Endoscopic View
The Future of robotic surgery with the incorporation of AR/VR can lead to the development and deployment of novel safety tools that can augment the capabilities of surgeons. One of the key engineering building blocks to make this a reality is the ability to know the depth of different anatomical structures within the endoscopic view. This can lead to a better understanding of spatial relationships between different surgical and anatomical objects and provide options for the surgical team to minimize risk and allow human experts to stay in control.
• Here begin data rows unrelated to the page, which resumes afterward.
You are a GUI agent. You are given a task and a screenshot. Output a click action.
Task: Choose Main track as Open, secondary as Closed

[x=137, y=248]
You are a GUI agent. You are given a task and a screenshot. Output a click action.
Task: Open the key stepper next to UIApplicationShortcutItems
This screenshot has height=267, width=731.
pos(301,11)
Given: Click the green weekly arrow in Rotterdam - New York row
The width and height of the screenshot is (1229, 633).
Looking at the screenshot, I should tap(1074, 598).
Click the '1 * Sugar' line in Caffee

In this case study, we leveraged the stereo view of the surgeon with both left and right views along with the metadata of the camera calibration provided by Intuitive Surgicals to develop a depth estimation model that generates the depth of each pixel within each frame. By utilizing only the stereo view of the surgeon, an interactive 3D view can be developed to be able to see the surgical scene from multiple perspectives, this will allow for the development of more accurate and useful safety tools.
Data Preparation: As a first step, the video was separated into frames, augmented the point cloud with a concept of locality based on depth. Rotation of the camera was then applied to the setpoint cloud to generate a depth map to be used for training.
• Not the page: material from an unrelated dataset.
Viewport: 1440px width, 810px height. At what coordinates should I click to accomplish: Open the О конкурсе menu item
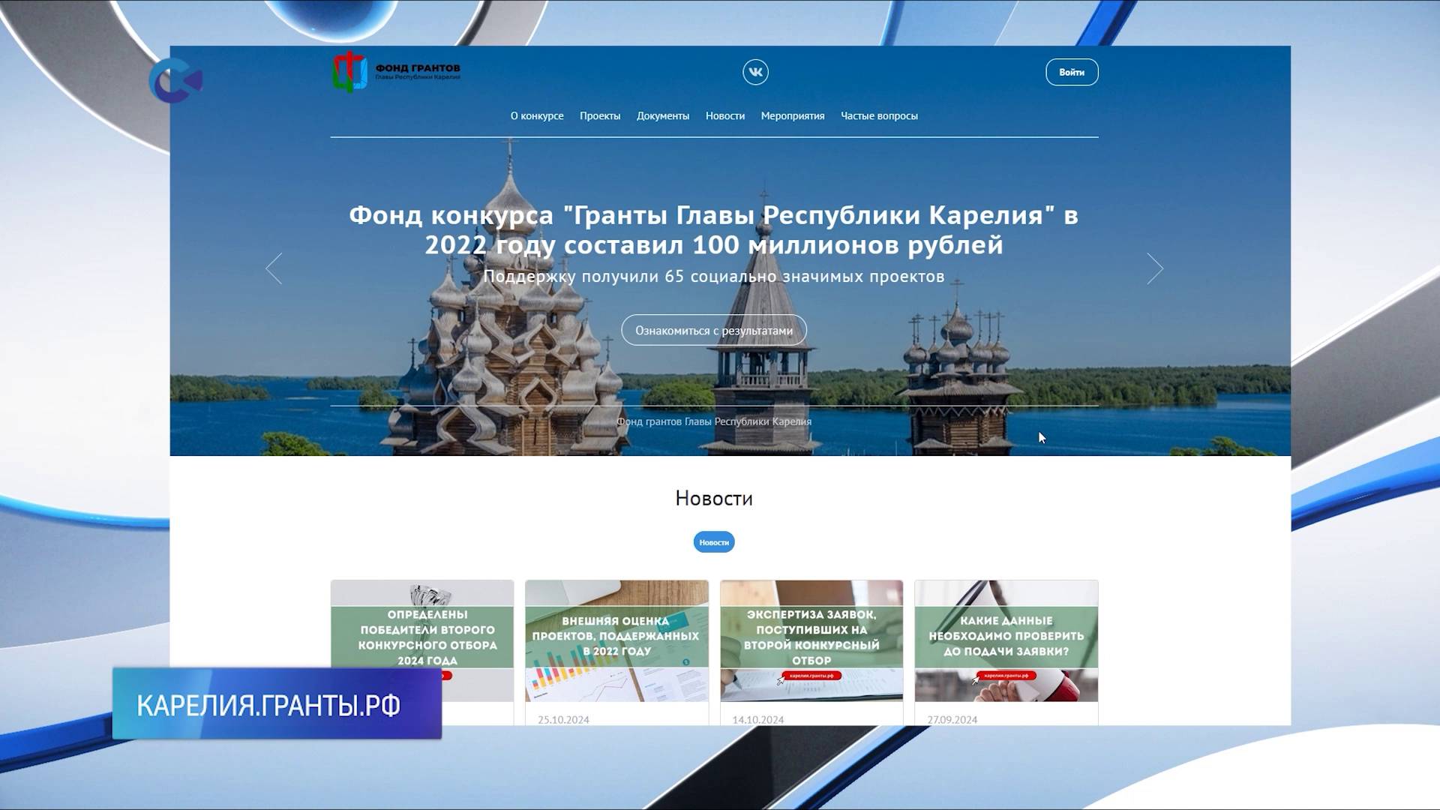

Base Model Selection: We explored several base models for validating our data prep process and used UNet for this purpose. We iteratively augmented the UNet model to eventually arrive at PSMNet like architecture for generating the best model inferences.
Model Training: Adjusted the magnitude of the gradient as needed, masked the portions of the frames where we found bad data, used a mean average error loss, adam optimizer with weight decay and other parameters to iteratively assign weights to different samples based on the data at hand.
Experiments: We performed a number of experiments to generate a rotating 3D view of the surgical scene developed using the 2D frame and the depth map to be able to view the surgical scene from different perspectives.